Segment Start: Entries provided

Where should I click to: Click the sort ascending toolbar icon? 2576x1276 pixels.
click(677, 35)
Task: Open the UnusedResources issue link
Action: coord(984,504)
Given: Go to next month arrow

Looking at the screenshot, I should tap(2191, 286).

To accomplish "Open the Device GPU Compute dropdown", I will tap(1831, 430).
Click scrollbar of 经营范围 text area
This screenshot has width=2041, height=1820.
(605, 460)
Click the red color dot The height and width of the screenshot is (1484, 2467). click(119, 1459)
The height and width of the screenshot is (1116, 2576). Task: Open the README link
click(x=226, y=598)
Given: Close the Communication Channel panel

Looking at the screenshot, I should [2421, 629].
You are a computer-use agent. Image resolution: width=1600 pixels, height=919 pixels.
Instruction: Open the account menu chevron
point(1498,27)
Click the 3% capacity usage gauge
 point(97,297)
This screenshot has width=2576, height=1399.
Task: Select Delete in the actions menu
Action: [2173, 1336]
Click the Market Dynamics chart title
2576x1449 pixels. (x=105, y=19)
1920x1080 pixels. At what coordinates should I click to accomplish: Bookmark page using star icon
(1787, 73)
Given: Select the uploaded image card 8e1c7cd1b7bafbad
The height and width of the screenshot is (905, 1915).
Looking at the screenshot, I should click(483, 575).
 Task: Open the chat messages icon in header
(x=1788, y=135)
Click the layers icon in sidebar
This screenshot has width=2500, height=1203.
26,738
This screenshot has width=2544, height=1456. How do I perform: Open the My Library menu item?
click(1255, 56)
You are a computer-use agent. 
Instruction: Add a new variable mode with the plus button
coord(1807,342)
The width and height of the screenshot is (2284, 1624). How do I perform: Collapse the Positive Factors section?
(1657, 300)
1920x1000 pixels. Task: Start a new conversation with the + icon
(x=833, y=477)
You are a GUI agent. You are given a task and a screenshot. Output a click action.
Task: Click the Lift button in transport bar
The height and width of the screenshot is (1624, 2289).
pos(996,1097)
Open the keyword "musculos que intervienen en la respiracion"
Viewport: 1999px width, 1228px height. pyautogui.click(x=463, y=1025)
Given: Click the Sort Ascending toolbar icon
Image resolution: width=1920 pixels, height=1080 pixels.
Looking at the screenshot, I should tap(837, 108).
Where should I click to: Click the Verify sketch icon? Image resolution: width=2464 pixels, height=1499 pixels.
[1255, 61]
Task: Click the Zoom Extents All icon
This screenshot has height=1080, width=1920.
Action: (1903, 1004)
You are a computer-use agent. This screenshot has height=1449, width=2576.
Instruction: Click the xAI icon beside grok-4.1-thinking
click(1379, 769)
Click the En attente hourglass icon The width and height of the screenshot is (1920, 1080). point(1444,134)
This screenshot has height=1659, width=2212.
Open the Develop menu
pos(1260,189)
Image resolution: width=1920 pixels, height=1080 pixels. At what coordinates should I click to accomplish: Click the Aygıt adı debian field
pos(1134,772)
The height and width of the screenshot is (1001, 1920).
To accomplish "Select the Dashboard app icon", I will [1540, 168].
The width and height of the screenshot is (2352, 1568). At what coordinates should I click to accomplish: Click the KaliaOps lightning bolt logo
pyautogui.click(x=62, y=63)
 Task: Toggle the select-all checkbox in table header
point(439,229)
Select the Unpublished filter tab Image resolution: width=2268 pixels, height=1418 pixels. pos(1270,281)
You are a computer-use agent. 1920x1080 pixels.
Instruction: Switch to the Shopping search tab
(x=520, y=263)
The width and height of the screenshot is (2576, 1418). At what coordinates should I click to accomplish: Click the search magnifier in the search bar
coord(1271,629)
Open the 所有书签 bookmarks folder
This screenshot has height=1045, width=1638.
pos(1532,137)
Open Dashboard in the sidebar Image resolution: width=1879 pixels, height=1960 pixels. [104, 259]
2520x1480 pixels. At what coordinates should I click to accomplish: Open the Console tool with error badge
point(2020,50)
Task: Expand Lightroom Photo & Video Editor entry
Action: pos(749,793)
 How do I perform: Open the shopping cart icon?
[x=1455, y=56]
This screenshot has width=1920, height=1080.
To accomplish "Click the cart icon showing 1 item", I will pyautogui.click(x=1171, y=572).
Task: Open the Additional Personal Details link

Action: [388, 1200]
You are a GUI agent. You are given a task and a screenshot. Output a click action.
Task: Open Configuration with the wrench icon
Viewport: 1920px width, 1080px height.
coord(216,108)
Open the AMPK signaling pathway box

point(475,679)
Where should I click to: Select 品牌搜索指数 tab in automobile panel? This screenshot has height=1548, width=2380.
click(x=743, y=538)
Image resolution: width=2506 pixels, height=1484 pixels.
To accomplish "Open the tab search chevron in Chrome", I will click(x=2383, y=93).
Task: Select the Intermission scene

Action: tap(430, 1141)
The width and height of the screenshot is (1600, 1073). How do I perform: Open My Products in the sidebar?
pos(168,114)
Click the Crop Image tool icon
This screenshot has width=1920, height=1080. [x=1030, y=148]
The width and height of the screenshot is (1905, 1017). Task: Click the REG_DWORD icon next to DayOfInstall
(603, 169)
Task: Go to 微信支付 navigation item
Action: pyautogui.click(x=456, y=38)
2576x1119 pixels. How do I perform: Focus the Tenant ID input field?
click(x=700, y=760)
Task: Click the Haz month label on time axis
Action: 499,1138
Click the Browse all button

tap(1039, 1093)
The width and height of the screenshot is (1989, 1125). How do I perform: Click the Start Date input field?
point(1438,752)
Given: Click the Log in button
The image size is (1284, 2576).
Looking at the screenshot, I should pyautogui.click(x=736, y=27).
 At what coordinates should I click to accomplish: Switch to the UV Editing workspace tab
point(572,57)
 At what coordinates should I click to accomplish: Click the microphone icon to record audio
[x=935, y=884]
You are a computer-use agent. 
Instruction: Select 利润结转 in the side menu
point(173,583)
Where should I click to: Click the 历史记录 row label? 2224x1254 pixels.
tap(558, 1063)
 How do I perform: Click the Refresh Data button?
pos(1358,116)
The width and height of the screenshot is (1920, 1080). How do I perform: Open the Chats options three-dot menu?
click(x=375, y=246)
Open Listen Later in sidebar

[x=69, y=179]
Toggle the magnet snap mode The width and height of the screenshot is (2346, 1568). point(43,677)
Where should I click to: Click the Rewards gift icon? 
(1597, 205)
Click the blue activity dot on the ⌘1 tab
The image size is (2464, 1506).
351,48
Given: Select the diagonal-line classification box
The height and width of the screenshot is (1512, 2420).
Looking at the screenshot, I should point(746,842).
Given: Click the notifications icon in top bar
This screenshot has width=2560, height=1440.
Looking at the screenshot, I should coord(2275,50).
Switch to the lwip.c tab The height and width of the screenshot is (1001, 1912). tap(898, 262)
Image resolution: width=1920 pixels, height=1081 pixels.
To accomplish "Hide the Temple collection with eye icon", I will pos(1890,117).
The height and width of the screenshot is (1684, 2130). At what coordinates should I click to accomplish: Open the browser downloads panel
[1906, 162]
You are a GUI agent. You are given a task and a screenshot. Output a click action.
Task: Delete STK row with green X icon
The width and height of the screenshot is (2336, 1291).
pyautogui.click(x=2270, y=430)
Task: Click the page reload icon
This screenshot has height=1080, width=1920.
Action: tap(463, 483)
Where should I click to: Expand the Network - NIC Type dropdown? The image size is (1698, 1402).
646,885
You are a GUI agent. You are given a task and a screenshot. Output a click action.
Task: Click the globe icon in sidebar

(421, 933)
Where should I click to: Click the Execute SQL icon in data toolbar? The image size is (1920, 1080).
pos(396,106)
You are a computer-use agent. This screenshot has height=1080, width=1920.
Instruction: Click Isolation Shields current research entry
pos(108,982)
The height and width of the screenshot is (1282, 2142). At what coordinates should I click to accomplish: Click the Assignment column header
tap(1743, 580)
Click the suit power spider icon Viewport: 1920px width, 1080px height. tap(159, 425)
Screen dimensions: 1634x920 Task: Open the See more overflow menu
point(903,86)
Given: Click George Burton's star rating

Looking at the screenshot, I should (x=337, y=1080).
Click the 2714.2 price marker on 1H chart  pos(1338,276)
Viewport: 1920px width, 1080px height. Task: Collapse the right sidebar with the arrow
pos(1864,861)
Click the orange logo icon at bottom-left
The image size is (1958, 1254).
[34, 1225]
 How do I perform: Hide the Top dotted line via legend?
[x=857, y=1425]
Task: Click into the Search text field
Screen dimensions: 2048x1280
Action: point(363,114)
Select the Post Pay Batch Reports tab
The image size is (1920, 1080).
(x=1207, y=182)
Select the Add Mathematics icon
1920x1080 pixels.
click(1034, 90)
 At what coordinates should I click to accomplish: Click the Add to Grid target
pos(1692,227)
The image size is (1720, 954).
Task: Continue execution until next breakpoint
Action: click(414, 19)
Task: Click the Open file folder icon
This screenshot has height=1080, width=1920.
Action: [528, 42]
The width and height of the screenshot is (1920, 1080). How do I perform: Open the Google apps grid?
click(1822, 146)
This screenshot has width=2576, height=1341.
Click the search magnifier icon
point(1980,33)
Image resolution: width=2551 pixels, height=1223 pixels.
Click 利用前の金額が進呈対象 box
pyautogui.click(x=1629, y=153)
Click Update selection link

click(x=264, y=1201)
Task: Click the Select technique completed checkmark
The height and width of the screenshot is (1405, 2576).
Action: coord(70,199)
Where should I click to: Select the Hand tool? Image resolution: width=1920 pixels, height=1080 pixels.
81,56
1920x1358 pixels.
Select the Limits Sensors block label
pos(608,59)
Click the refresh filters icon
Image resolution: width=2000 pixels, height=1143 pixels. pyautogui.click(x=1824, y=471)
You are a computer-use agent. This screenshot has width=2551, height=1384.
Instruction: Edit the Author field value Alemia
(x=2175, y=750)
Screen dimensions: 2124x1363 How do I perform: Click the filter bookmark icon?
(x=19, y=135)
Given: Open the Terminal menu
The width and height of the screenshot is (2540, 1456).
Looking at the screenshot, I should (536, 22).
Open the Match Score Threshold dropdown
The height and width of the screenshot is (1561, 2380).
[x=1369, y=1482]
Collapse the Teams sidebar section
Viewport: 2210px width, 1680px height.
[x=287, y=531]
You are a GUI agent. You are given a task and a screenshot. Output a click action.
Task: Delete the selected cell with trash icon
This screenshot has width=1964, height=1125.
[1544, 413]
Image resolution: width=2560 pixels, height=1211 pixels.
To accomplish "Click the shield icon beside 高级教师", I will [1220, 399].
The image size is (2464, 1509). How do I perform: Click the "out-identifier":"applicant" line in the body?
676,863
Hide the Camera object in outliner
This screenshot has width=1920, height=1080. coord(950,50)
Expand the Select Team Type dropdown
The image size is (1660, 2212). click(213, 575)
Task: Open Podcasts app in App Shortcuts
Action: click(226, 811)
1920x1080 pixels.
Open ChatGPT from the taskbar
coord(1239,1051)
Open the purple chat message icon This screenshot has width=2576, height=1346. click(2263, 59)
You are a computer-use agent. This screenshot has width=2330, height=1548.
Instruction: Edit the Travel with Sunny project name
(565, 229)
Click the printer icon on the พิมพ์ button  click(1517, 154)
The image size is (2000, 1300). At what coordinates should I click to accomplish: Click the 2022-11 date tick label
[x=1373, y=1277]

Segment End: Entries provided

» Exercise instructions:
Some lines in the data above may hold the word "Dashboard". Say how many, with no other words.

» Response:
2